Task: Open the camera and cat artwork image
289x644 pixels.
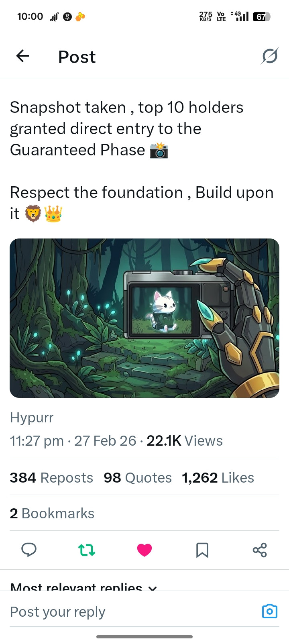Action: (x=145, y=318)
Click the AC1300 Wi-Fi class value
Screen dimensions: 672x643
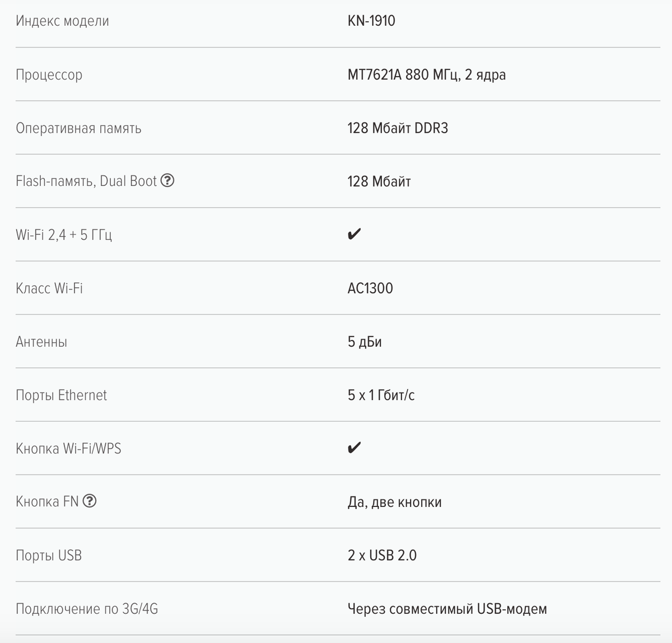tap(370, 288)
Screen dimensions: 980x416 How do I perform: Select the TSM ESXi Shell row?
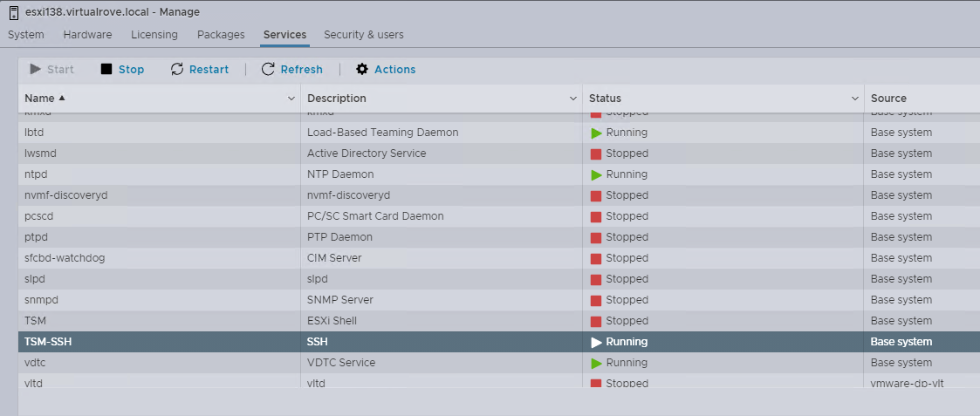tap(157, 321)
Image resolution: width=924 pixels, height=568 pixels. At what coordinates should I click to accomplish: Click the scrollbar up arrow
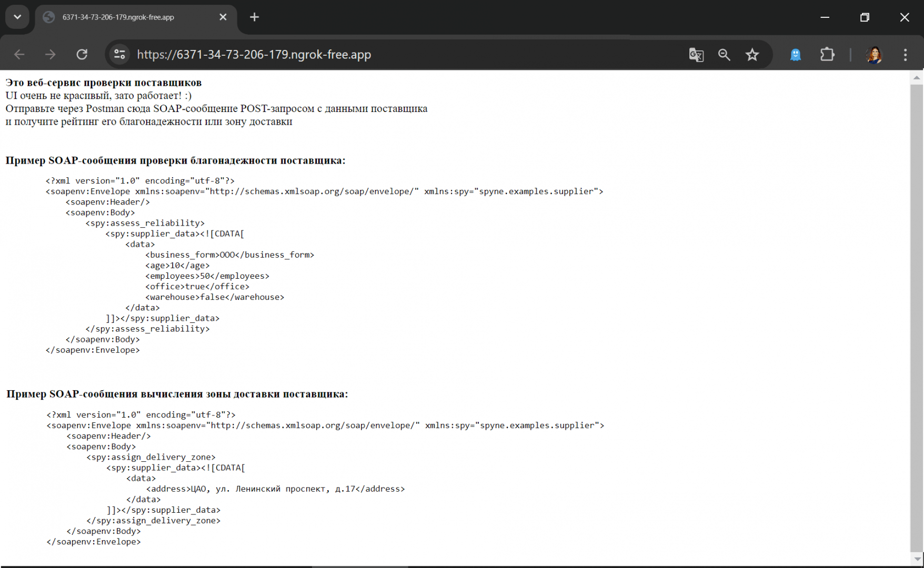(917, 78)
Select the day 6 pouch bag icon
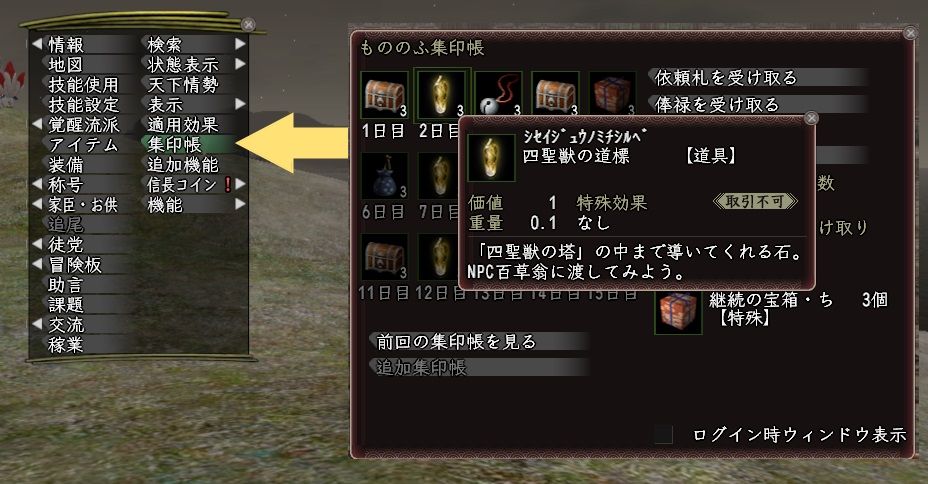The height and width of the screenshot is (484, 928). click(384, 176)
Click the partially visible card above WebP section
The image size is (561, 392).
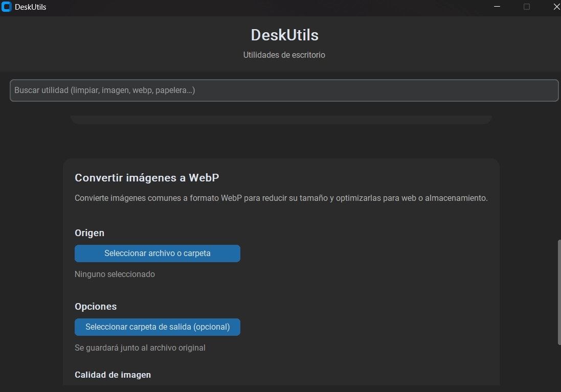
============
Each entry should appear again exactly as written, pictures excluded.

## TASK OUTPUT:
Task: Open the camera and cat artwork image
289x644 pixels.
Action: (x=145, y=318)
Click the AC1300 Wi-Fi class value
Screen dimensions: 672x643
tap(370, 288)
Screen dimensions: 980x416 How do I perform: Select the TSM ESXi Shell row?
tap(157, 321)
Image resolution: width=924 pixels, height=568 pixels. At what coordinates should I click to accomplish: Click the scrollbar up arrow
(917, 78)
Select the day 6 pouch bag icon
The height and width of the screenshot is (484, 928). click(384, 176)
Click the partially visible card above WebP section
The image size is (561, 392).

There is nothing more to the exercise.